J.P. Morgan Securities has obtained a temporary restraining order against five former advisors who broke away from the company to join the LPL network member firm Professional Wealth Advisors and are accused of soliciting JPMorgan clients to move with them to their new firm.
The TRO, granted to JPMorgan by U.S. District Judge Matthew F. Kennelly on April 19 in U.S. District Court for the Northern District of Illinois, Eastern Division, temporarily enjoins and restrains Brian Bellot, Scott Cimo, John Goblet Jr., Raymond Kermend and John Searer, "directly or indirectly," from "soliciting, attempting to solicit, inducing to leave or attempting to induce to leave any JPMorgan client."
The TRO also temporarily enjoins and restrains them from "hiring, soliciting, inducing or encouraging any current JPMorgan employee to leave JPMorgan or to apply for employment elsewhere," and also from "using, disclosing or transmitting for any purpose JPMorgan's documents, materials and/or confidential and proprietary information pertaining to" the firm and its clients and employees.
While employed by JPMorgan, the advisors had executed agreements that contained restrictions on their ability to solicit JPMorgan's clients and to retain and use JPMorgan's records after terminating their employment with the firm, according to the TRO.
On the same day that the TRO was granted, JPMorgan filed a complaint in the same court against its former advisors.

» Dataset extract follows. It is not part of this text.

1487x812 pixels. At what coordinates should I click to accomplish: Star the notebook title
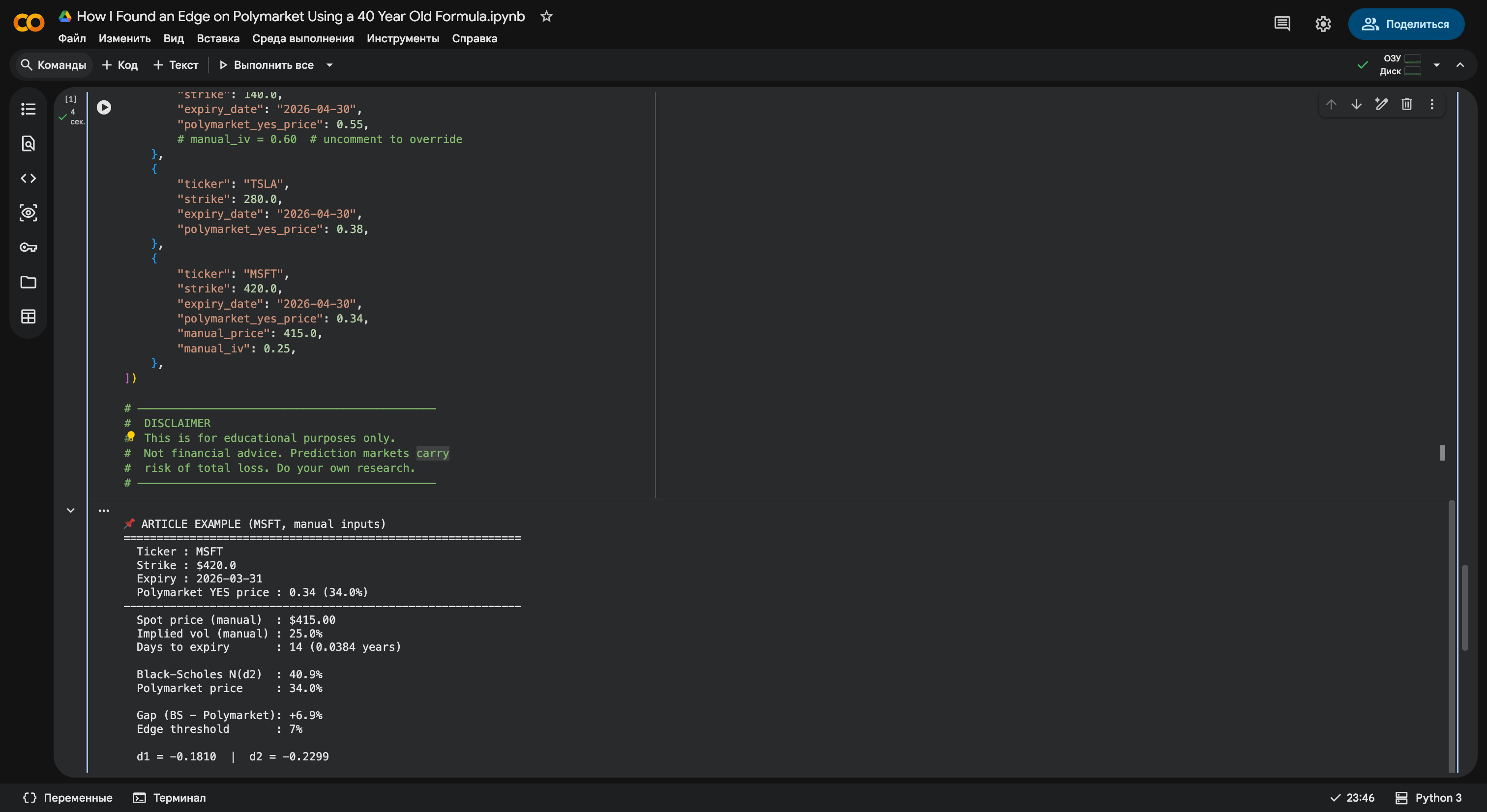(546, 16)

The firm alleged that, since their "sudden and coordinated resignations" from JPMorgan, on April 1 by Goblet and the early morning of April 5 by the other four advisors, and the "immediate commencement of their employment" with rival PWA, they started "soliciting JPMorgan clients to move their accounts from JPMorgan to them at PWA."
The firm also alleged that the advisors called its clients, including from their personal cellphones, "seeking to induce such clients to transfer their accounts from JPMorgan to them at PWA."